-- BEGIN Text segment --

To conclude: he was more than a prophet, inasmuch as he was Messiah's harbinger, sent to prepare the way before him, an office which clothed him with a dignity superior to that of a simple prophet, not to mention that he had the honour of baptizing Messiah himself. For this is he of whom it is written, Behold, I send my messenger before thy face, which shall prepare thy way before thee. In this and the foregoing verse, Jesus signified to the people, that as they had gone out to John, under the character of a prophet, and had believed him on the best grounds, it was their duty to retain his doctrine in their minds, and to put it in practice during the whole course of their lives. Verily I say unto you, among them that are born of women, there hath not risen a greater (Luke, prophet,) than John the Baptist; notwithstanding he that is least in the kingdom of heaven is greater than he. The least inspired teacher, under the gospel dispensation, is a greater prophet than John. And from the days of John the Baptist uutil now, the kingdom of heaven suffereth violence, and the violent take it by force. For all the prophets and the law prophesied until John. And if ye will receive it, this is Elias which was for to come. The meaning of the whole passage is this Gentiles, tax-gatherers, soldiers, harlots, and others of the same stamp, persons of the most abandoned characters, whom ye look upon as having no right to become members of the Messiah's kingdom, enter into it. And this ye think a violence done to the kingdom of heaven, but, in reality, it is not so; because the law and the prophets, the dispensation which makes a distinction between. men, was virtually set aside at the coming of John, in whose ministry the gospel began, the dispensation which admits all persons equally upon their faith and repentance. It is probable, also that the violence here alluded to may refer to the zeal with which they embraced the gospel, a fervour equal to that with which they had engaged in the service of sin. But whereunto shall I liken this generation? It is like unto children sitting in the markets, and calling unto their fellows, and saying, we have piped unto you, and ye have not danced, we have mourned unto you, and ye have

not lamented. The allusion is to Jewish children, who, having seen their parents and friends at their festivals and weddings, some playing upon the pipe, and others dancing to them, mimicked the same in their diversions; and, also, having observed at funerals the mourning women making their doleful ditties, and others answering to them, acted the part of these persons, expecting their fellows would make the responses, but did not: hence the complaint, we have mourned unto you, and ye have not lamented. The different characters of John and Christ are set forth by his piping and mourning. The character and ministry of Christ and his disciples by piping, by which is meant the clear, comfortable, and joyful ministry of the gospel, which is delightful music to an awakened sinner, whom it animates, allures, and charms. The character and ministry of John is signified by mourning; his life was very austere; he and his disciples fasted often; he appeared in a very coarse habit; his speech was rough; his voice thundering; his doctrine was the doctrine of repentance and he used very severe threatenings in case of impenitence. On the other hand, by the fellows to whom they piped or ministered, in their different ministrations, are meant the scribes and Pharisees, who were not affected with either of them. As for John, he was too austere for them; they did not like his garb, nor his diet, nor did his doctrine nor baptism please them, nor were they wrought upon, nor brought to repentance, by his ministry; they did not lament or shed one tear, but sat unmoved like stocks and stones, under those awful and striking discourses, on mournful subjects, delivered by him. Nor were they pleased with the free conduct and pleasant conversation of Christ; nor did they dance or rejoice at the glad tidings of salvation which were brought by him: of such froward spirits they were, that neither John nor Christ could please them: they were a true picture and emblem of many persons who like neither law nor gospel, but are morose, sullen, and quarrelsome, let them hear what they will; as Solomon says, If a wise man contendeth with a foolish man, whether he rage or laugh, there is no rest. [Prov. xxix. 9.]

After reproving the Pharisees, Jesus denounced heavy judgments against Chorazin, Bethsaida, and Capernaum, cities which he had often blessed with his presence. For, though they had heard him preach many awakening sermons, and seen him perform many astonishing miracles, such as would have converted Tyre, Sidon, and Sodom, heathen cities infamous for their impiety, contempt of religion, pride, luxury, and debauchery, [see Isa. xxiii. Ezek. xxvi. xxvii. and xxviii. chapters.] yet so great was their obstinacy, that they persisted in their wickedness, notwithstanding all he had done to reclaim them. He therefore intimates, that the punishment of the inhabitants of the cities we have just enumerated, would be more tolerable than theirs, thus giving us to understand that divine justice has established a distinction in its distributions of recompence to the workers of iniquity.

-- END Text segment --
-- BEGIN Dataset extract --

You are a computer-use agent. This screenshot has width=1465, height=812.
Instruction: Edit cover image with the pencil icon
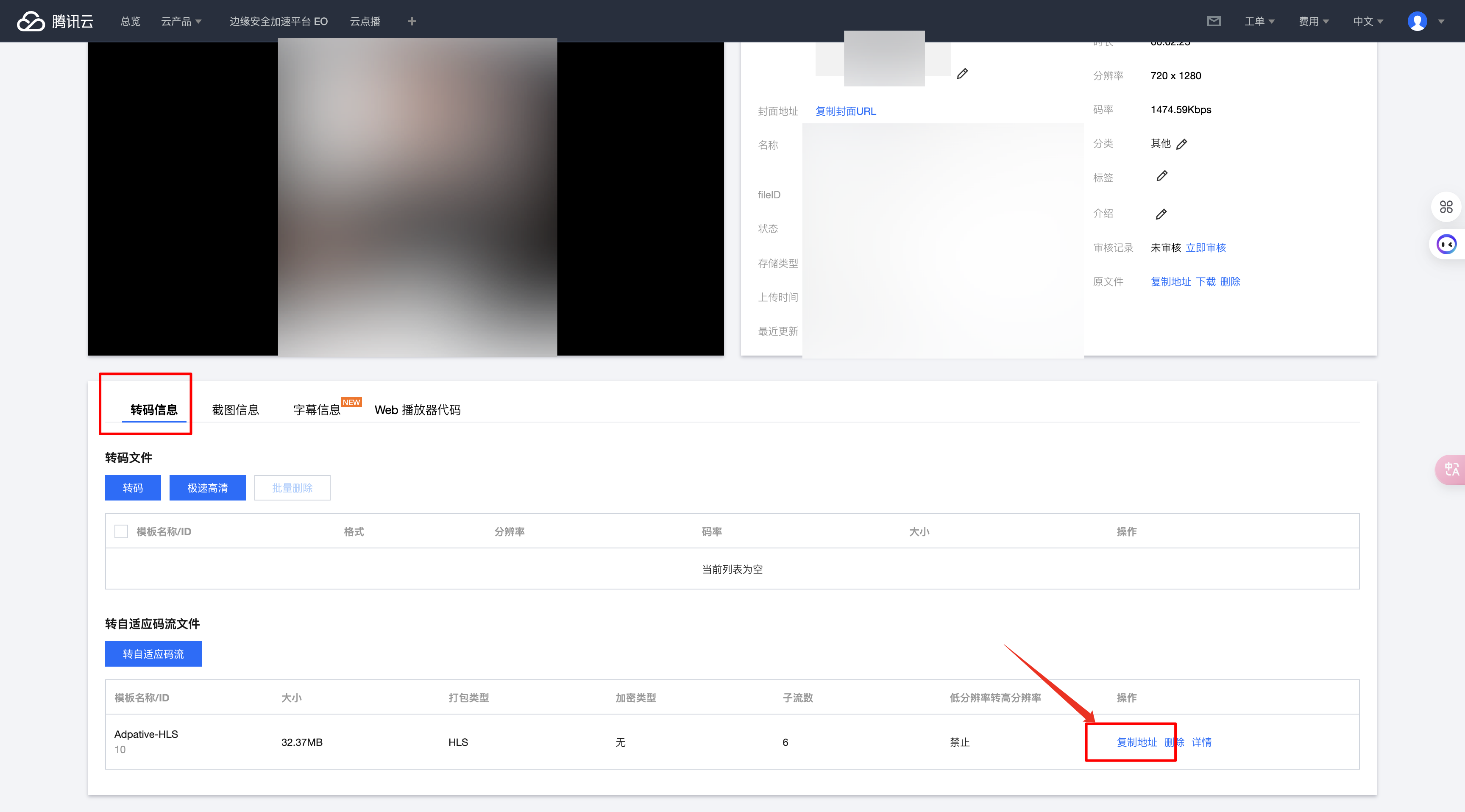[x=962, y=73]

-- END Dataset extract --

__Challenges__.
A) Please copy the John the Baptist commentary word for word from "After reproving the" to "workers of iniquity.".
B) Write the next part of the John the Baptist commentary, starting after its final sentence.

__Responses to the tasks__.
A)
After reproving the Pharisees, Jesus denounced heavy judgments against Chorazin, Bethsaida, and Capernaum, cities which he had often blessed with his presence. For, though they had heard him preach many awakening sermons, and seen him perform many astonishing miracles, such as would have converted Tyre, Sidon, and Sodom, heathen cities infamous for their impiety, contempt of religion, pride, luxury, and debauchery, [see Isa. xxiii. Ezek. xxvi. xxvii. and xxviii. chapters.] yet so great was their obstinacy, that they persisted in their wickedness, notwithstanding all he had done to reclaim them. He therefore intimates, that the punishment of the inhabitants of the cities we have just enumerated, would be more tolerable than theirs, thus giving us to understand that divine justice has established a distinction in its distributions of recompence to the workers of iniquity.

B)
Thus Jesus reproved his countrymen, who would not believe on him. It seems, they were but a few, and those, generally, the lower sort of people, who embraced his doctrine, and assisted him in erecting his kingdom; nor was his religion soon to meet with a better reception in the other countries where it was to be preached, circumstances which, in the eyes of common wisdom, were melancholy and mortifying. But our Lord foresaw that, by the direction of God, these very circumstances would become the noblest demonstrations of his personal dignity, the clearest proofs of the excellency of his religion, and the most stupendous instances of his power, who, by such weak instruments, established his religion in every part of the habitable world, against the policy, the power, and the malice, of devils and men, combined to oppose it. Besides, had the great rulers and learned scribes, the nobles, the wits, and ge-. niusses, been converted, it must have been prejudicial to the gospel in several respectss.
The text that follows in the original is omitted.